The problem: Present these lines as a numbered list, leaving out any blank lines.

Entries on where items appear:
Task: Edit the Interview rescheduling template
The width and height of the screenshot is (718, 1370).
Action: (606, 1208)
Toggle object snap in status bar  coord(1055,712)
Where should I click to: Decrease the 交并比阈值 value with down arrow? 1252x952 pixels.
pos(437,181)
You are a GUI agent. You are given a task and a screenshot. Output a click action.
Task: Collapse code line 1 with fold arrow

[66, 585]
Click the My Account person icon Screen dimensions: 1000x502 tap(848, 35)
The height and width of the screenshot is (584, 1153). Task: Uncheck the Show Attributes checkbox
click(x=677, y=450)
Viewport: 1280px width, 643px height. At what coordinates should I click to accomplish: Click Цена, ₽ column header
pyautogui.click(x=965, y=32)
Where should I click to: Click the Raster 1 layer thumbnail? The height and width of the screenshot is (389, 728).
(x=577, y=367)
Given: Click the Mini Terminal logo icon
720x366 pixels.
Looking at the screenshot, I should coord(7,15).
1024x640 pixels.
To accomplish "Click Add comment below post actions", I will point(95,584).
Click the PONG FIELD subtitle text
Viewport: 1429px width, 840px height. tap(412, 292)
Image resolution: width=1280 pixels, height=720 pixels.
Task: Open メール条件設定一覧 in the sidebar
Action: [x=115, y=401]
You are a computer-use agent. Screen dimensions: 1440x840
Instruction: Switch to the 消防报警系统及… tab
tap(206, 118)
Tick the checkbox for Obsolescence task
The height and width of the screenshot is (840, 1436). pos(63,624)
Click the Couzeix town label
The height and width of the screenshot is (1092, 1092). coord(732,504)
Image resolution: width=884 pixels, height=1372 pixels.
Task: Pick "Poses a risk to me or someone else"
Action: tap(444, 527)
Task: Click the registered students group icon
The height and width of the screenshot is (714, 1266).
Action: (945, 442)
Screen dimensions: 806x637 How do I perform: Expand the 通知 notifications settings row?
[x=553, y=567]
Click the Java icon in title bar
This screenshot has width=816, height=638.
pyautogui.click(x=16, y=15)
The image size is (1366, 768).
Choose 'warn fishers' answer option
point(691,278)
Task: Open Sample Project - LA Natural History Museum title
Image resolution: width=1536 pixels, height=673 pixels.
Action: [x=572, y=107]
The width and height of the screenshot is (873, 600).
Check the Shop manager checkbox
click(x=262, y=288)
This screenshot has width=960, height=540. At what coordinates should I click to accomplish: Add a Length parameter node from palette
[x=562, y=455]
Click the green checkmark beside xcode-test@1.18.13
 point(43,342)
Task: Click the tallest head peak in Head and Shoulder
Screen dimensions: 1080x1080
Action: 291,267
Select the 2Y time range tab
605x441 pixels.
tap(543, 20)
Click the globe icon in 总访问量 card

Solution for this task:
1. Task: Edit the Interview rescheduling template
2. The width and height of the screenshot is (718, 1370).
3. Action: (606, 1208)
4. Toggle object snap in status bar  coord(1055,712)
5. Where should I click to: Decrease the 交并比阈值 value with down arrow? 1252x952 pixels.
6. pos(437,181)
7. You are a GUI agent. You are given a task and a screenshot. Output a click action.
8. Task: Collapse code line 1 with fold arrow
9. [66, 585]
10. Click the My Account person icon Screen dimensions: 1000x502 tap(848, 35)
11. The height and width of the screenshot is (584, 1153). Task: Uncheck the Show Attributes checkbox
12. click(x=677, y=450)
13. Viewport: 1280px width, 643px height. At what coordinates should I click to accomplish: Click Цена, ₽ column header
14. pyautogui.click(x=965, y=32)
15. Where should I click to: Click the Raster 1 layer thumbnail? The height and width of the screenshot is (389, 728).
16. (x=577, y=367)
17. Given: Click the Mini Terminal logo icon
18. 720x366 pixels.
19. Looking at the screenshot, I should coord(7,15).
20. 1024x640 pixels.
21. To accomplish "Click Add comment below post actions", I will point(95,584).
22. Click the PONG FIELD subtitle text
23. Viewport: 1429px width, 840px height. tap(412, 292)
24. Image resolution: width=1280 pixels, height=720 pixels.
25. Task: Open メール条件設定一覧 in the sidebar
26. Action: [x=115, y=401]
27. You are a computer-use agent. Screen dimensions: 1440x840
28. Instruction: Switch to the 消防报警系统及… tab
29. tap(206, 118)
30. Tick the checkbox for Obsolescence task
31. The height and width of the screenshot is (840, 1436). pos(63,624)
32. Click the Couzeix town label
33. The height and width of the screenshot is (1092, 1092). coord(732,504)
34. Image resolution: width=884 pixels, height=1372 pixels.
35. Task: Pick "Poses a risk to me or someone else"
36. Action: tap(444, 527)
37. Task: Click the registered students group icon
38. The height and width of the screenshot is (714, 1266).
39. Action: (945, 442)
40. Screen dimensions: 806x637 How do I perform: Expand the 通知 notifications settings row?
41. [x=553, y=567]
42. Click the Java icon in title bar
43. This screenshot has width=816, height=638.
44. pyautogui.click(x=16, y=15)
45. The image size is (1366, 768).
46. Choose 'warn fishers' answer option
47. point(691,278)
48. Task: Open Sample Project - LA Natural History Museum title
49. Image resolution: width=1536 pixels, height=673 pixels.
50. Action: [x=572, y=107]
51. The width and height of the screenshot is (873, 600).
52. Check the Shop manager checkbox
53. click(x=262, y=288)
54. This screenshot has width=960, height=540. At what coordinates should I click to accomplish: Add a Length parameter node from palette
55. [x=562, y=455]
56. Click the green checkmark beside xcode-test@1.18.13
57.  point(43,342)
58. Task: Click the tallest head peak in Head and Shoulder
59. Screen dimensions: 1080x1080
60. Action: 291,267
61. Select the 2Y time range tab
62. 605x441 pixels.
63. tap(543, 20)
64. Click the globe icon in 总访问量 card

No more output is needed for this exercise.